Un économiste de premier plan avertit : les marchés se trompent sur l'analyse des taux
Les économistes de Julius Baer ont analysé le maintien des taux de la Fed à 3,5%-3,75%. Malgré les anticipations des marchés, les experts estiment qu'une baisse des rendements obligataires américains est possible.

Les économistes de la banque de gestion de patrimoine Julius Baer ont réalisé une analyse économique abordant la décision sur les taux d'intérêt aux États-Unis, restés inchangés, ainsi que la pression sur les obligations des entreprises japonaises.
David Kohl, économiste en chef, et Afonso Borges, recherche obligataire, Julius Baer :
« Lors de sa réunion de juillet, le Comité de politique monétaire de la Réserve fédérale (FOMC) a laissé la fourchette des taux des fonds fédéraux inchangée à 3,5 %-3,75 %. Bien que la décision soit conforme à notre évaluation, les marchés avaient intégré une probabilité d'environ 30 % pour une hausse des taux. »
En conséquence, les rendements des obligations d'État américaines sur la partie courte de la courbe ont chuté de plus de 10 points de base, et la courbe des taux a enregistré la pentification la plus marquée depuis près d'un an.

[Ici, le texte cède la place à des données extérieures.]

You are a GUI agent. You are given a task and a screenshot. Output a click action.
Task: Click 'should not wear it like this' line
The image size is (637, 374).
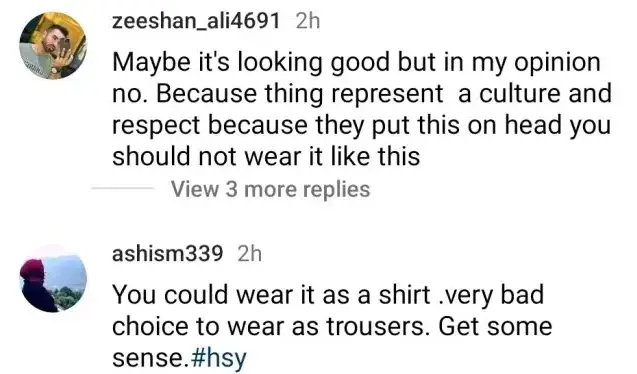click(266, 156)
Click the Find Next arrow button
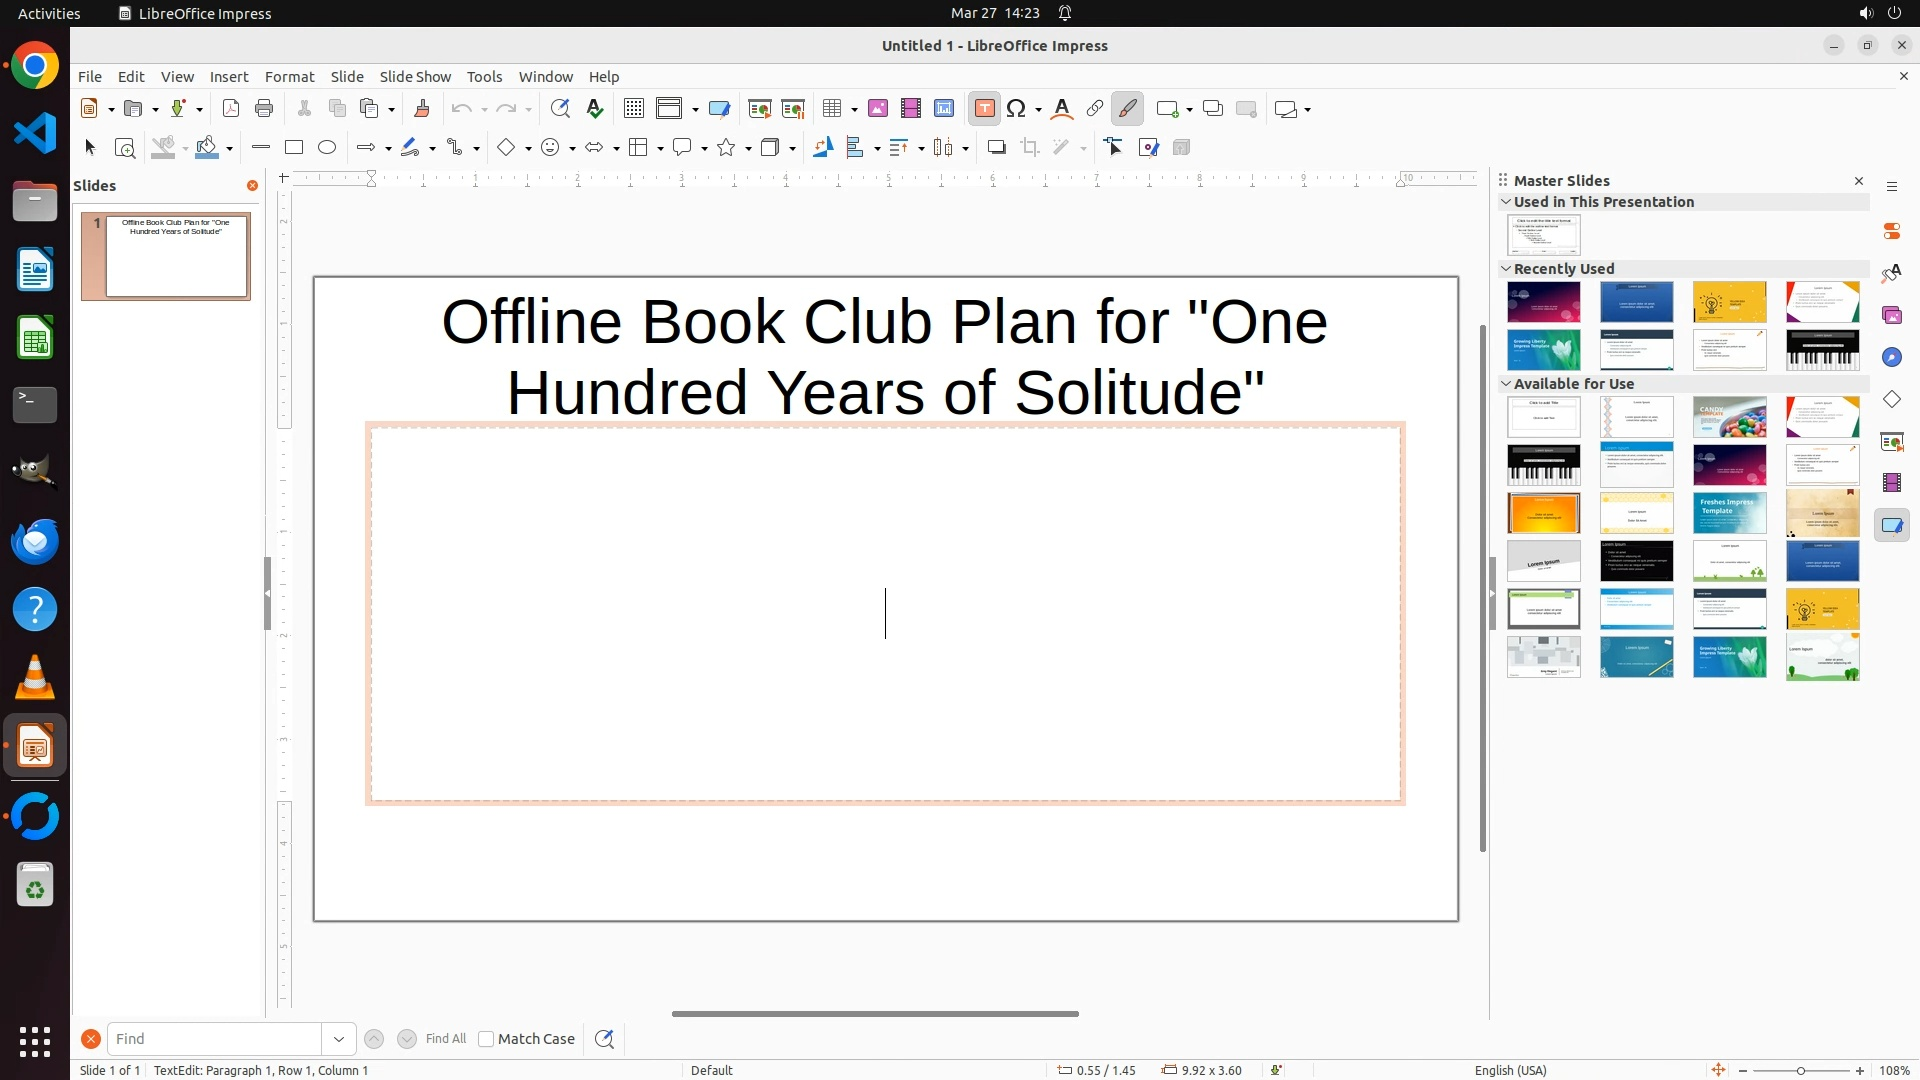Image resolution: width=1920 pixels, height=1080 pixels. pos(407,1039)
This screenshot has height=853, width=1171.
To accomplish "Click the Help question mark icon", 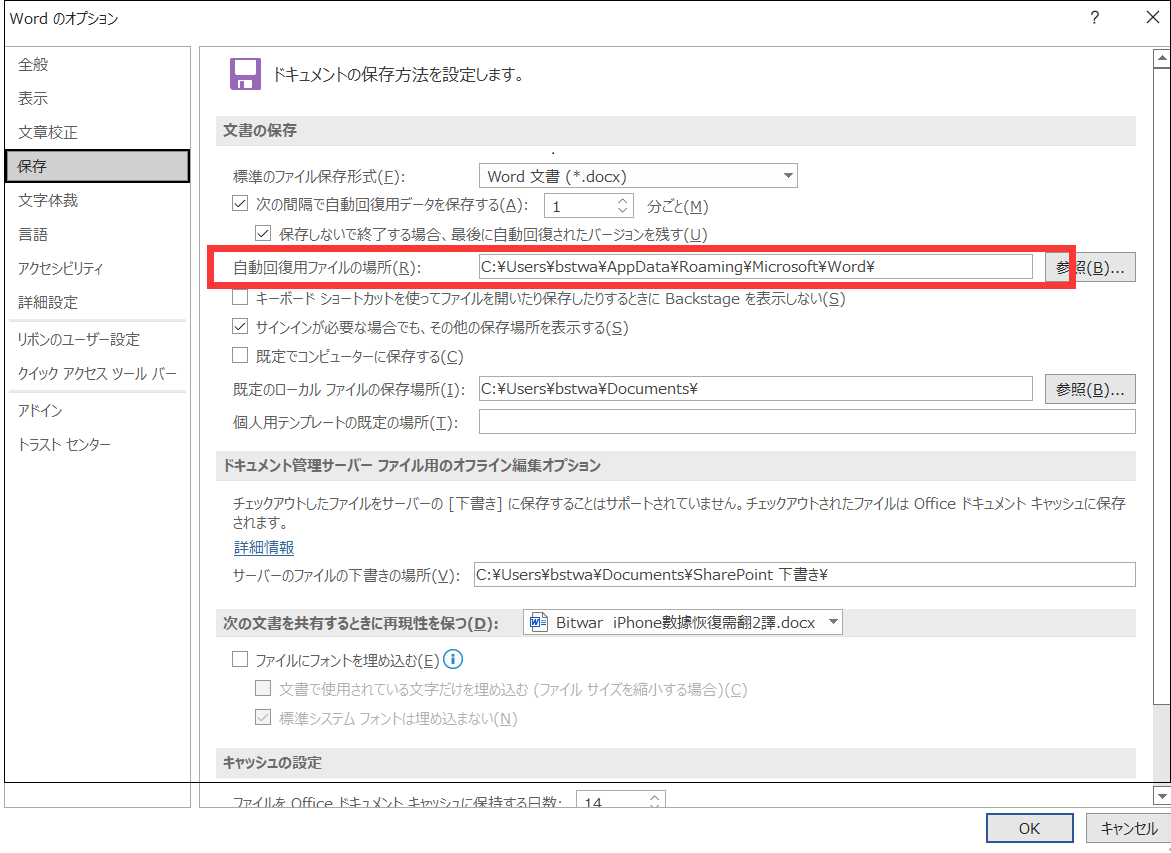I will coord(1095,18).
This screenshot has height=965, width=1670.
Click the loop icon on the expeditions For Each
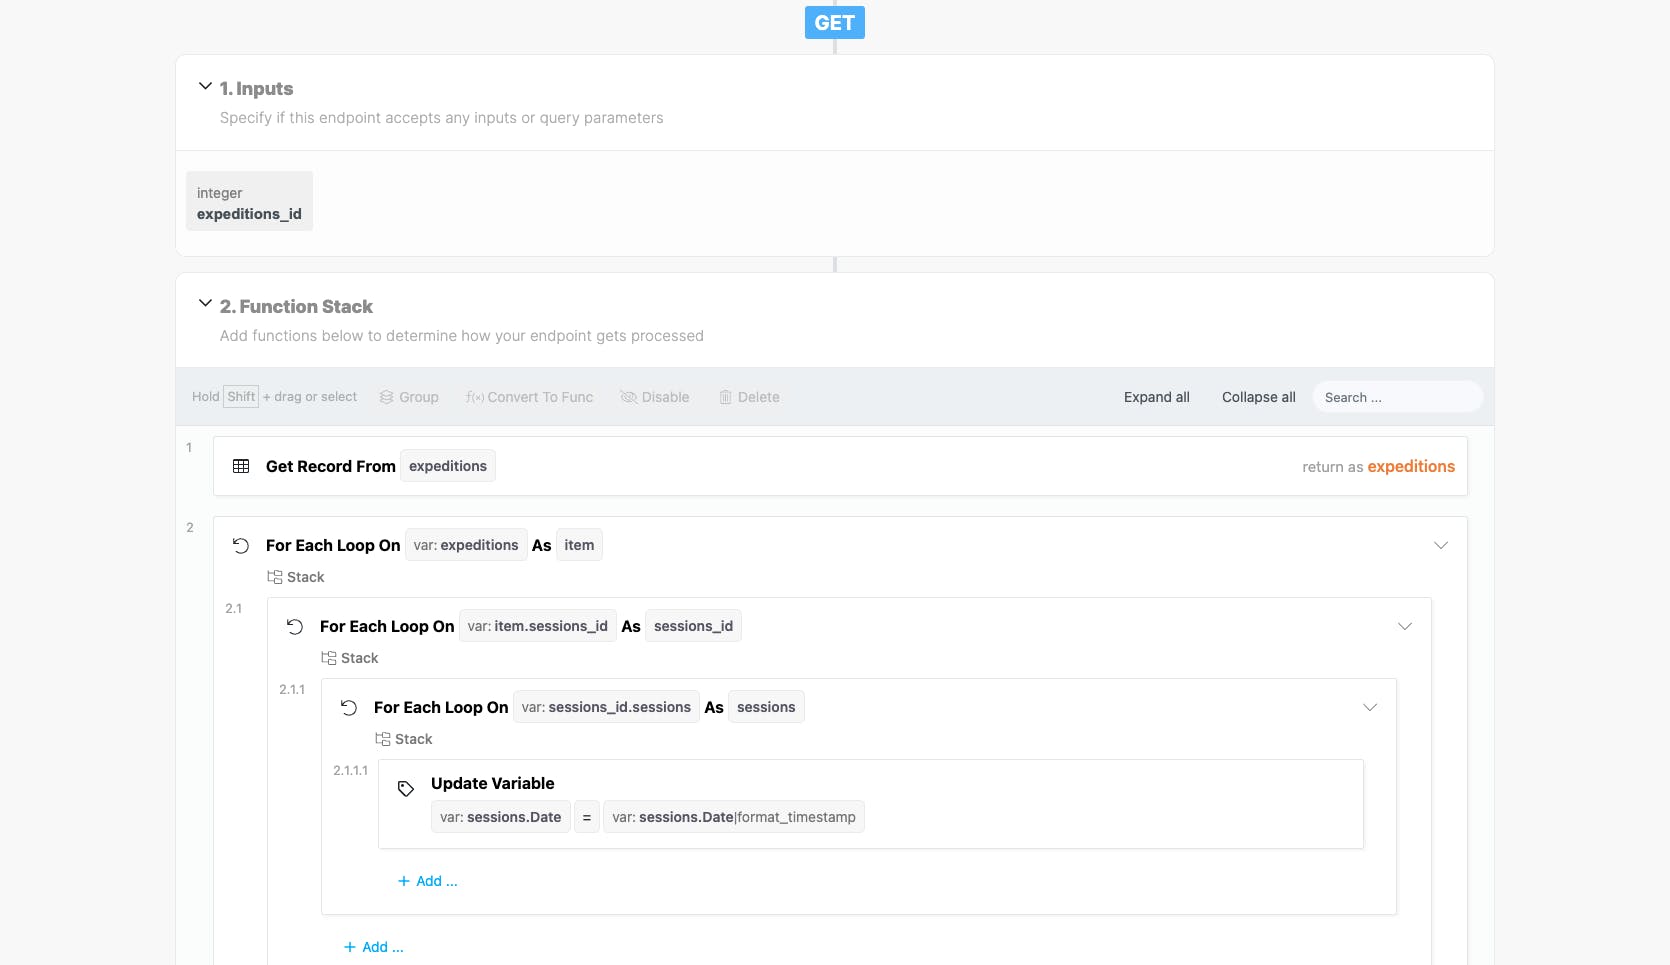[241, 546]
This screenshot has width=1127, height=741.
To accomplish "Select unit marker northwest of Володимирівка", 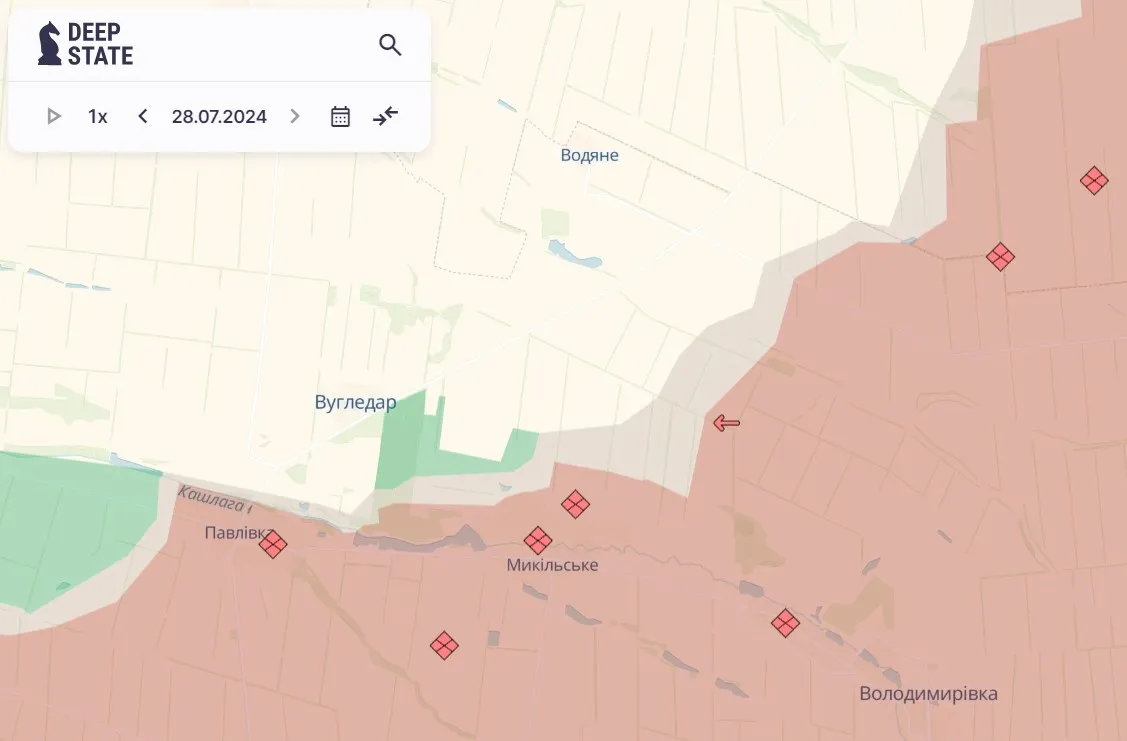I will click(x=785, y=624).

Il est à noter que trois membres du comité — Beth Hammack, Neel Kashkari et Lorie Logan — ont voté en faveur d'une hausse des taux.
En l'absence d'indications claires, les marchés tentent de déduire la prochaine étape de la Fed de ces votes minoritaires et continuent d'intégrer environ deux hausses de taux au cours de l'année à venir. Nous estimons que la Fed laissera les taux inchangés, et pensons qu'il y a de la place pour une baisse supplémentaire des rendements des obligations du Trésor américain.
Le président de la Fed, Kevin Warsh, a réitéré la promesse de « restaurer la stabilité des prix », mais s'est abstenu de fournir des indications concrètes sur la politique future. Il a déclaré que les marchés devraient « jouer le ballon, pas l'arbitre », soulignant la volonté de la Fed de ne pas s'enfermer dans une trajectoire de taux prédéfinie.
Magdalena Tao, analyste obligataire Asie, Julius Baer :
« Tant qu'un plan de financement clair pour les réductions d'impôts prévues ne sera pas présenté, il existe un potentiel de nouvelle augmentation de la prime de risque budgétaire des actifs japonais. Cela devrait peser sur les obligations d'État japonaises (JGB) et sur le yen. »
Le gouvernement de la Première ministre Sanae Takaichi prévoit de réduire la taxe sur la consommation sur les produits alimentaires et les boissons de 8 % à 1 % pendant deux ans, à partir d'avril prochain. Le coût de cette mesure devrait dépasser 4 000 milliards de yens, sans source de financement identifiée. Les investisseurs craignent que la politique budgétaire ne devienne trop expansive alors que les inquiétudes sur l'inflation augmentent.
La Banque du Japon devrait maintenir ses taux inchangés, l'attention se portant sur les messages du gouverneur Kazuo Ueda. Si ce dernier ne fait pas allusion à un rythme plus rapide de hausse des taux, le yen pourrait s'affaiblir jusqu'à 165 yens pour un dollar.